At the Wichita Falls City Council meeting on March 21, the council approved a new chiller for storing their vaccines.

The health department’s old chiller unit was damaged beyond repair by the flooding. The approved bid was over $300,000 to bring in a temporary replacement.

“It was underwater for several hours, and all the vendors we talked about suggested replacing it, and the lead time for chillers is three to six months right now, and logistically to keep the environment cool, until we get the new chiller in us. to go with the temporary chiller,” WF Assistant City Manager Blake Jurecek said, “Outside of just the comfort of the employees, it’s crucial that we keep the building a certain temperature to keep our vaccines cool. Any blood samples that are taken have to be kept at a certain temperature, so if the environment gets too warm we can’t keep them cool and we have to move them, and there’s a significant investment in the vaccines.”
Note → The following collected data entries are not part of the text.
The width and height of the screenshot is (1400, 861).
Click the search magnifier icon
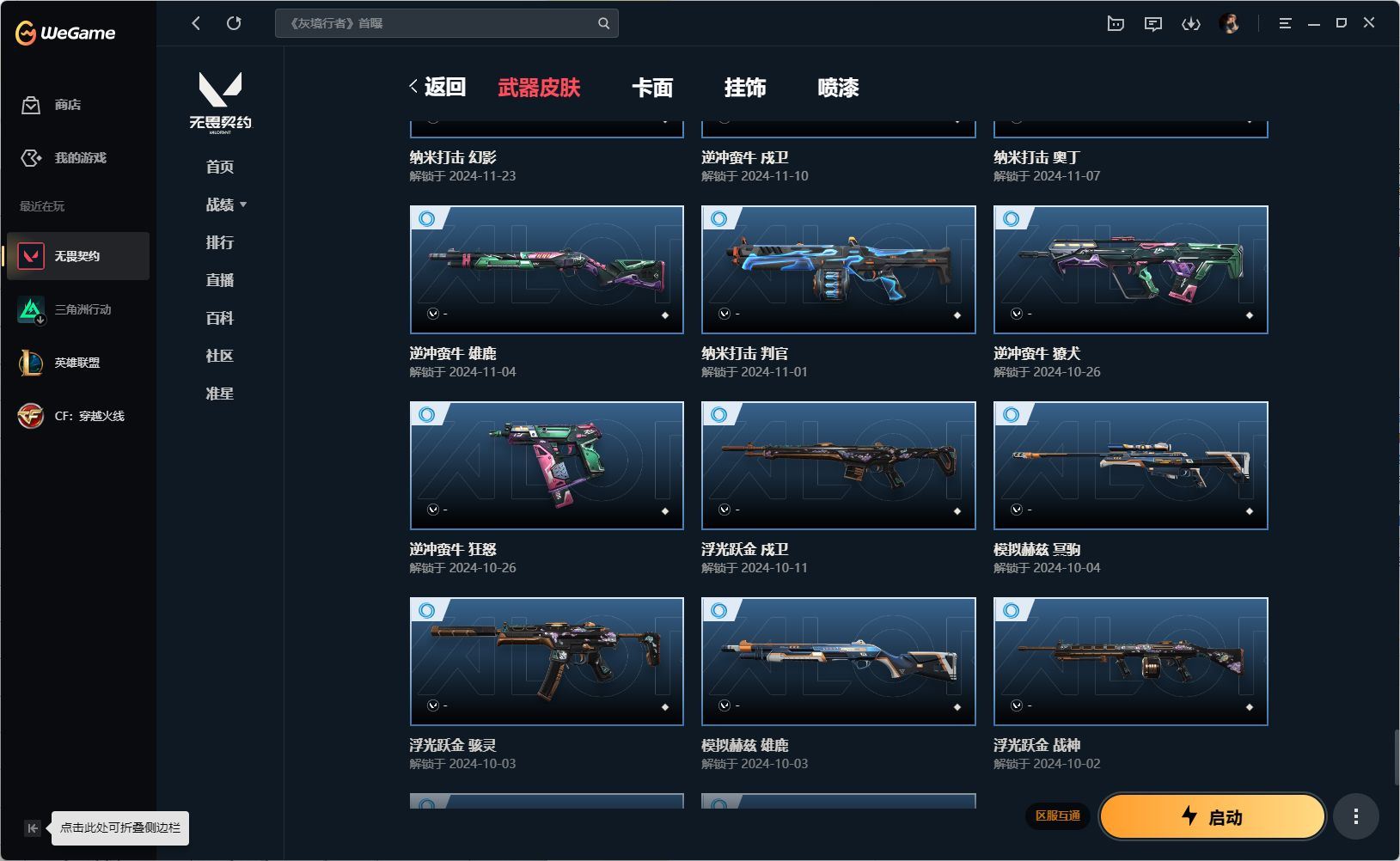tap(603, 23)
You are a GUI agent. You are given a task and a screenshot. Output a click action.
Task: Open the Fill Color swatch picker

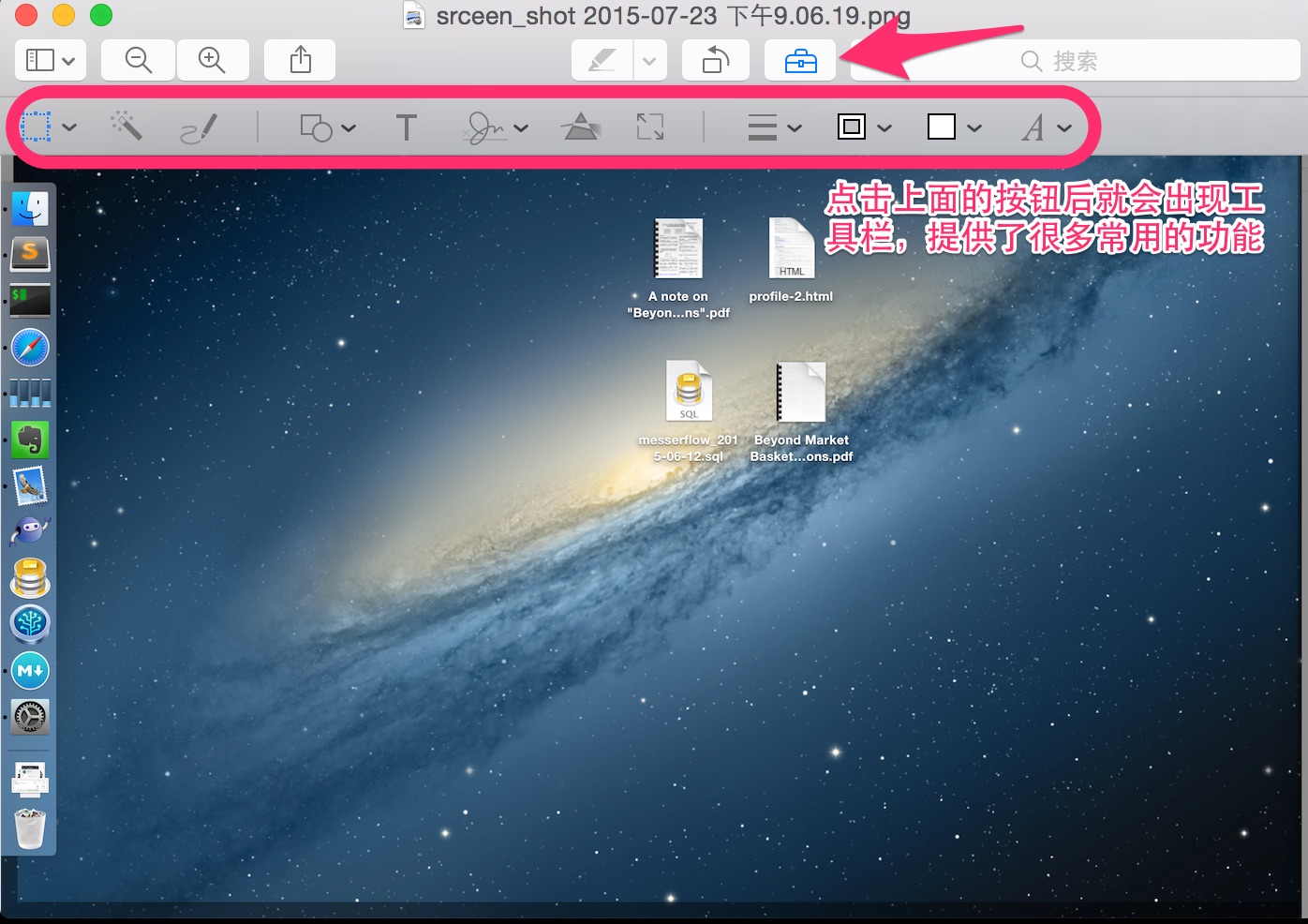click(x=953, y=127)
The health district currently has over half a million dollars in vaccines stored in their building, should temperatures rise and ruin the stockpile, it would be a huge loss for the city of Wichita Falls.
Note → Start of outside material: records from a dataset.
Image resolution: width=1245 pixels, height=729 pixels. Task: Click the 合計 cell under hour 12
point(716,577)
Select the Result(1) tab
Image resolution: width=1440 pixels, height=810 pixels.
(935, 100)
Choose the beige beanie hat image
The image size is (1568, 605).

“The chiller was going to take three to five months, I believe, to be received, and three to five months put us in the summertime, and that would have been very challenging and a challenge unto itself, and so with a temporary option , it just gives us cooler air to get us through the summer months so that we can remain functional,” WF Interim Director of Health, Amy Fagan said.

In the past months, many people have come together to get the health district up and running. Employees are looking forward to getting their workspace back to normal.
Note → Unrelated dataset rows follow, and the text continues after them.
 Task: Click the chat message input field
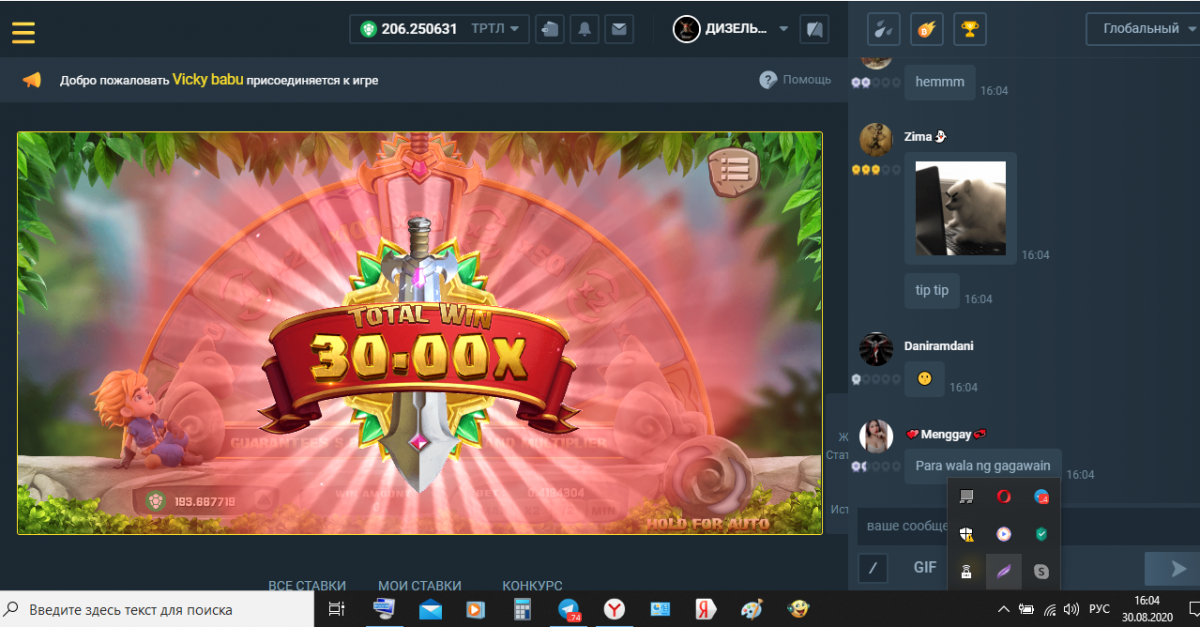tap(900, 525)
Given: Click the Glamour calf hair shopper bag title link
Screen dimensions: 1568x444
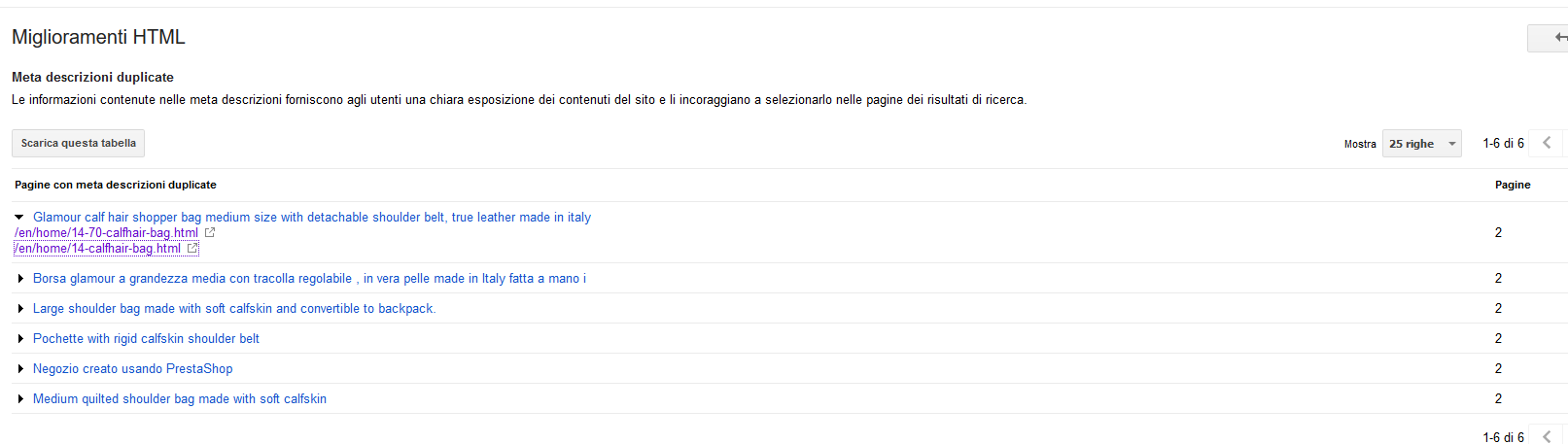Looking at the screenshot, I should tap(311, 218).
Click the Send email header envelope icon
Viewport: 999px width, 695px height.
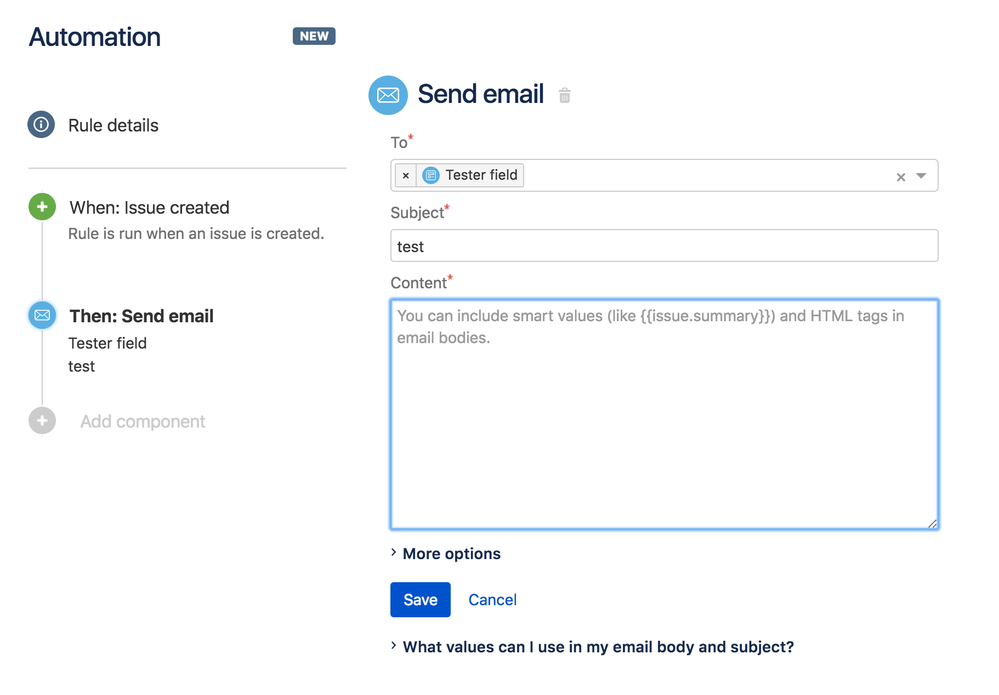(x=388, y=95)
“There’s so many people who put in effort to make sure we got back into our space as quickly as we could, this is just one example. There are things where we said electricity could have taken 250 working days and we’re back functional in 61 days. So I’m thankful, it’s been a really long 81 days but it could have been so much longer,” Fagan said.

The cost for this temporary chiller will come out of the city’s emergency funds, but officials hope to reimburse some of that cost through insurance.